TEXTO FORNECIDO »
########################################
Atualizado: 25 de ago. de 2024



Em seu artigo "Como podemos definir vigilância?", Christian Fuchs relata que há duas abordagens para o papel social da vigilância: neutra e negativa. Para o sociólogo, "os conceitos associados a uma vigilância do tipo neutra entendem-na como uma categoria ontológica, vista como sendo válida universalmente e como algo característico de todas as sociedades ou de todas as sociedades modernas" (Fuchs, 2011). Ele ainda afirma que os defensores dessa corrente entendem que há aspectos positivos na observação do outro, além de ser uma prática que pode ser constrangedora e facilitadora, porém necessária.



Reprodução/Ratatouille


Uma definição neutra esclarecedora é apresentada por Anthony Giddens. De acordo com o britânico, a vigilância é “a codificação de informações importantes para a administração de uma população de sujeitos, mais a direta supervisão destes por representantes oficiais e administradores de todo tipo” (Giddens, 1984 apud Fuchs, 2011). Nesse sentido, órgãos que auxiliam o controle social podem ser considerados como vigilantes neutros. Um exemplo é o filme Ratatouille (2007), realizado em desenho digital, em que os vilões do rato Remy são, ironicamente, personagens que querem manter um padrão sanitário exigido. A vigilância sanitária, apesar de ser uma ferramenta do Estado, auxilia na promoção da proteção e da saúde da população.


Em contrapartida, há a abordagem negativa. Uma das principais figuras dessa corrente é Michel Foucault. Para o francês, vigiar é uma forma de disciplinar e, segundo ele, disciplinas são "fórmulas gerais de dominação" (Foucault, 1977 apud Fuchs, 2011).




Reprodução/Janela Indiscreta


Nesse sentido, podemos relembrar o filme Janela Indiscreta (1954), de Alfred Hitchcock. Na obra, Jeff, jornalista vivido por James Stewart, atua como uma ferramenta de controle social. Ao observar o cotidiano de seus vizinhos através de um binóculo, o protagonista expõe momentos privados, como uma briga de casal e uma mulher seminua pegando suas roupas. Através de uma vigilância panóptica, em que a rua é colocada sob a vigília de um síndico que a observa (Foucault, 1987), o personagem de Stewart nota que um possível assassinato ocorreu em um dos apartamentos sob observação de sua janela. Como síndico, o protagonista passa a investigar um marido que supostamente havia matado a esposa. No final, a suposição de Jeff era verdadeira. Dessa forma, enquanto explorava a invasão da privacidade dos seus vizinhos, ele trazia ordem ao local.
########################################
ENUNCIADO 1 »
Responda com base no texto sobre vigilância:
(a) Quais são as duas abordagens para o papel social da vigilância relatadas por Christian Fuchs?
(b) Em que ano foi lançado o filme Ratatouille?
(c) Que objeto Jeff usa para observar o cotidiano dos vizinhos?
ENUNCIADO 2 » Redigite, sem nenhuma alteração, o trecho do texto sobre vigilância que vai de "Em seu artigo" a "facilitadora, porém necessária.".
Os registros não entram nesta atividade.

REGISTROS FORNECIDOS »
########################################
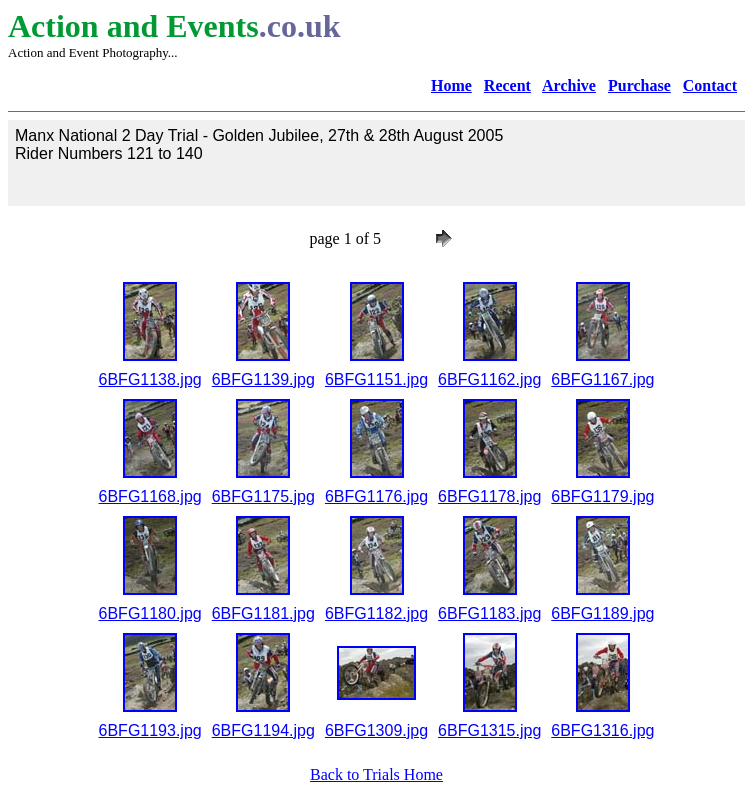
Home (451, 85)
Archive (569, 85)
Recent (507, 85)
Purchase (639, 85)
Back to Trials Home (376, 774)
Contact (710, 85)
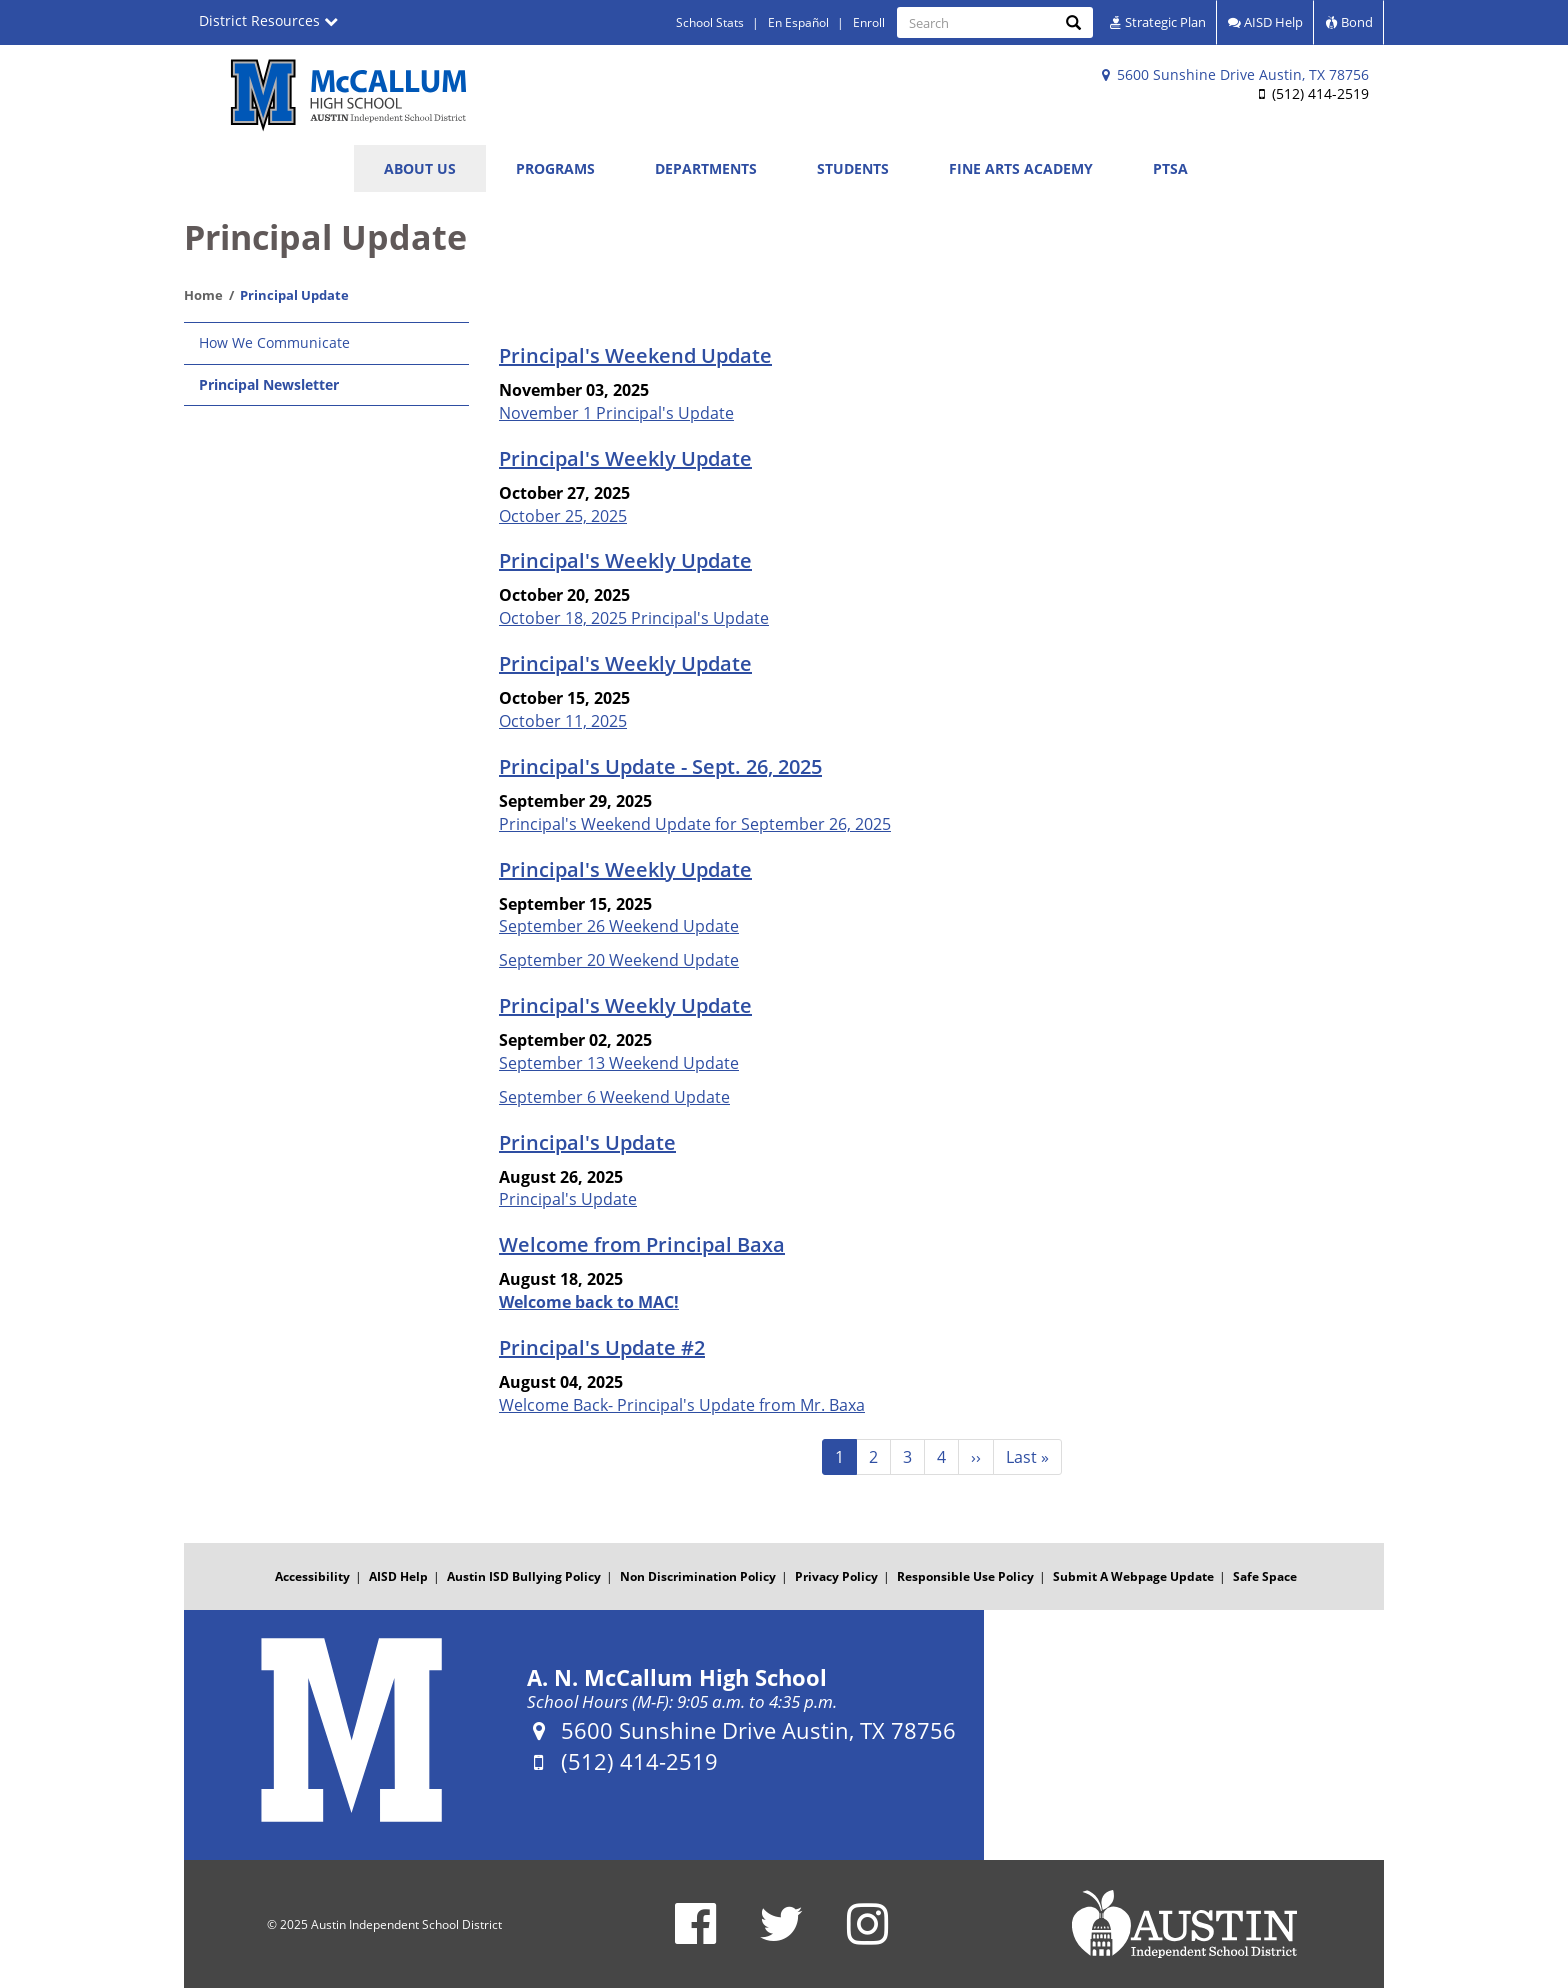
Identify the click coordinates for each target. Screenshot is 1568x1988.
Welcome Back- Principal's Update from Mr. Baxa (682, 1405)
########################################
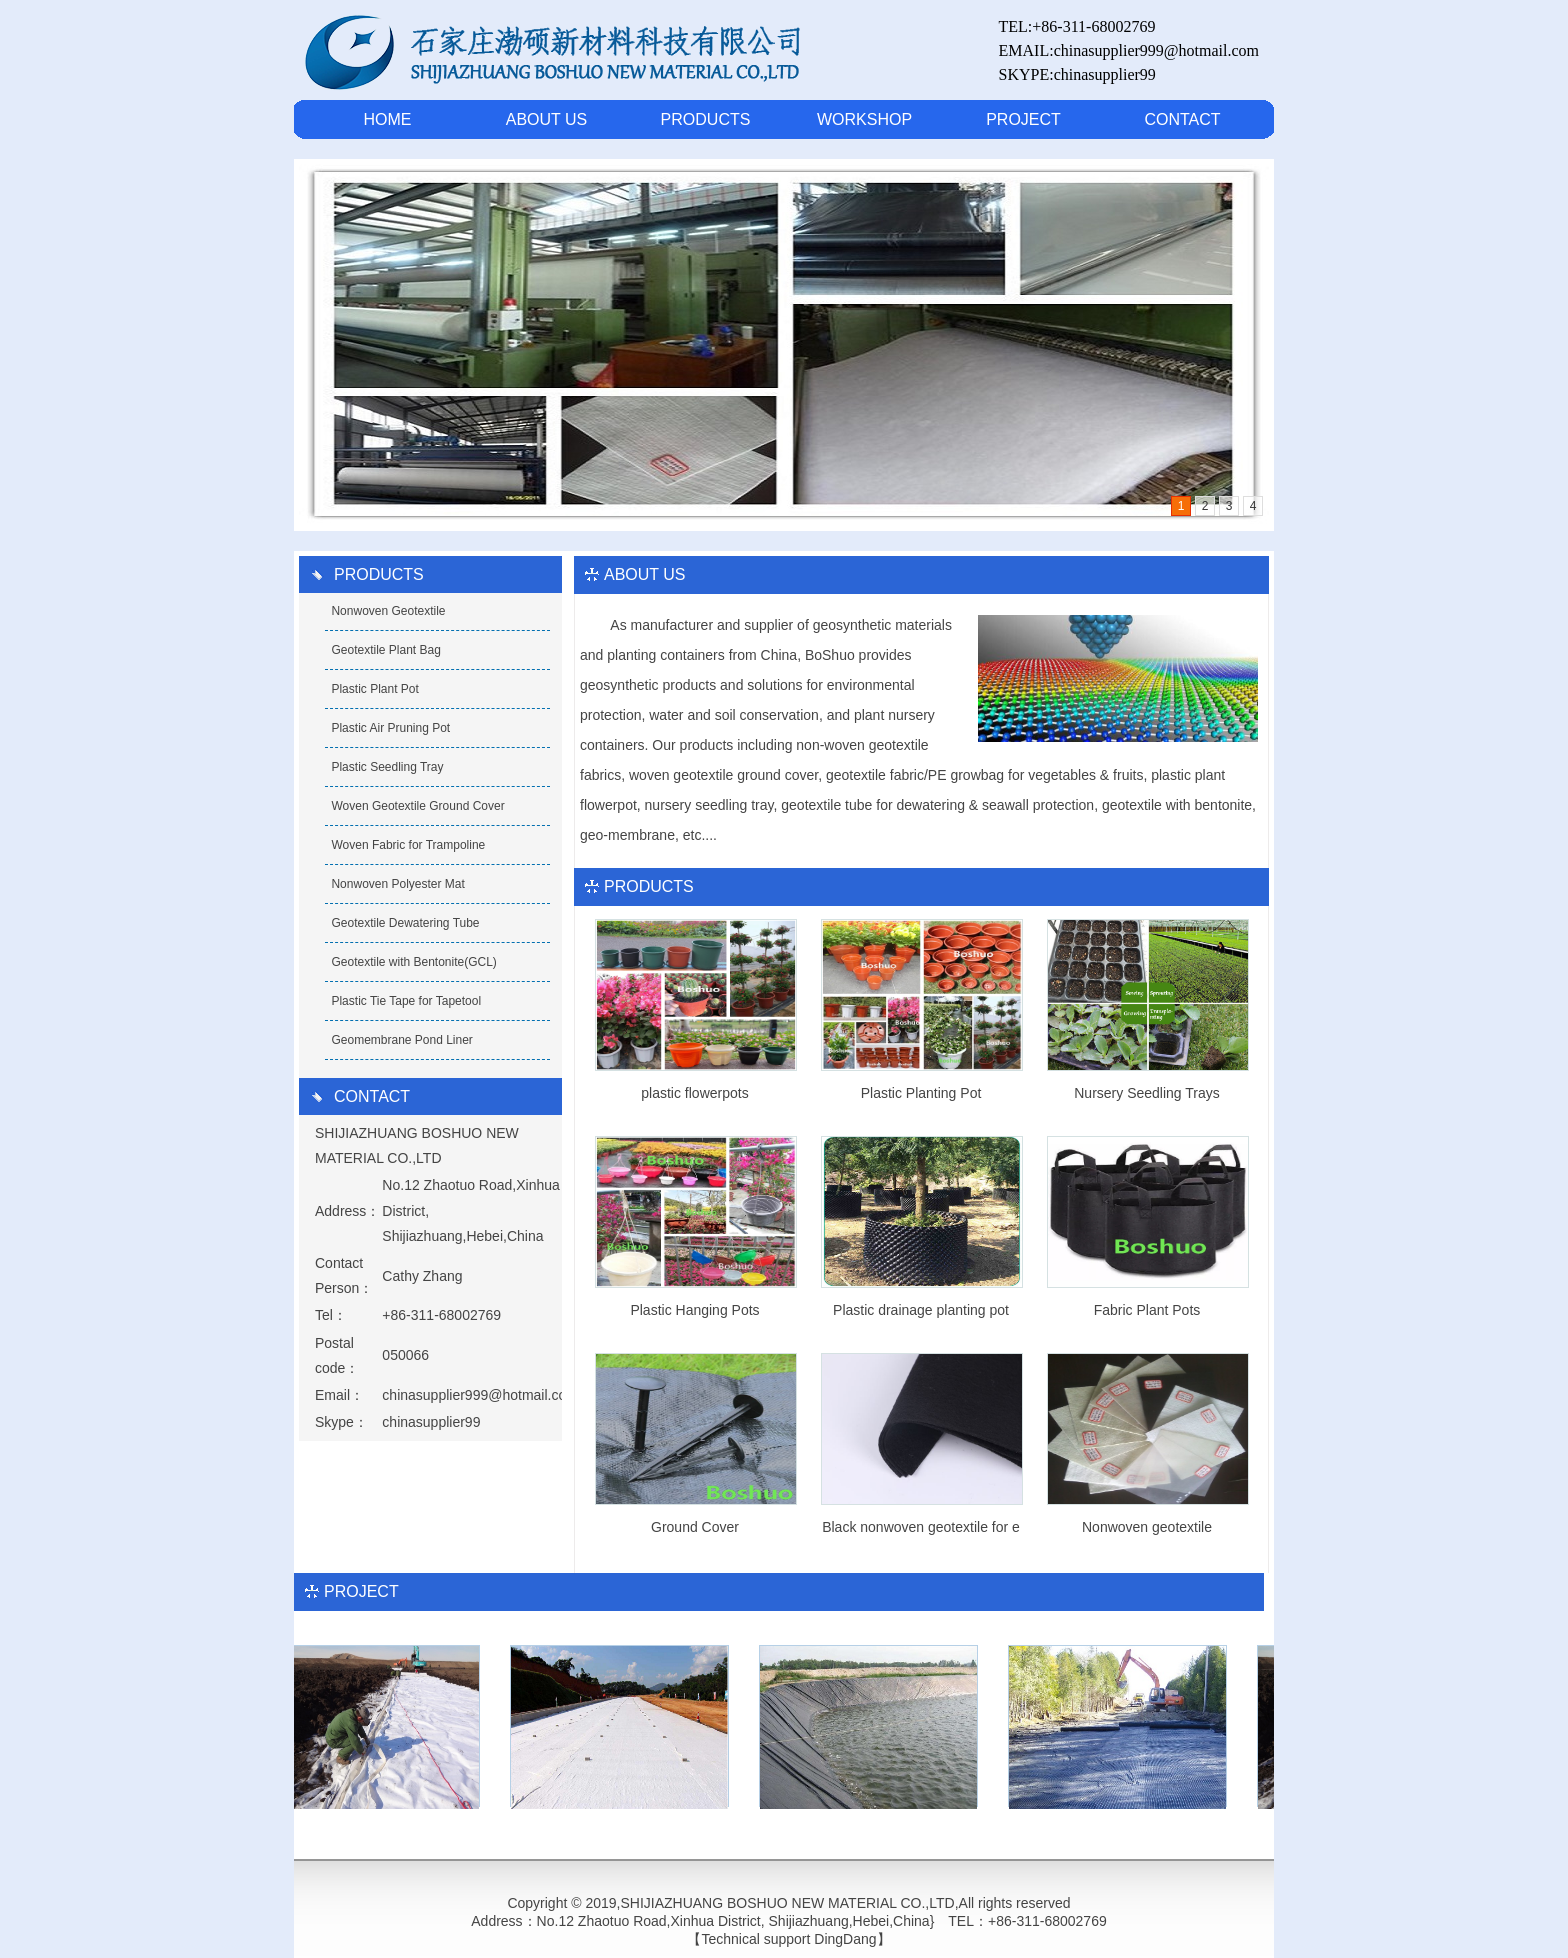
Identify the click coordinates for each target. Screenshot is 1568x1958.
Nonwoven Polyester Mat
########################################
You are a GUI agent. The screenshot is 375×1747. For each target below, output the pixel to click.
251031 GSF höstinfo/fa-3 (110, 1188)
########################################
RESULTADO 1 »
(a) Neutra e negativa.
(b) 2007.
(c) Um binóculo.

RESULTADO 2 »
Em seu artigo "Como podemos definir vigilância?", Christian Fuchs relata que há duas abordagens para o papel social da vigilância: neutra e negativa. Para o sociólogo, "os conceitos associados a uma vigilância do tipo neutra entendem-na como uma categoria ontológica, vista como sendo válida universalmente e como algo característico de todas as sociedades ou de todas as sociedades modernas" (Fuchs, 2011). Ele ainda afirma que os defensores dessa corrente entendem que há aspectos positivos na observação do outro, além de ser uma prática que pode ser constrangedora e facilitadora, porém necessária.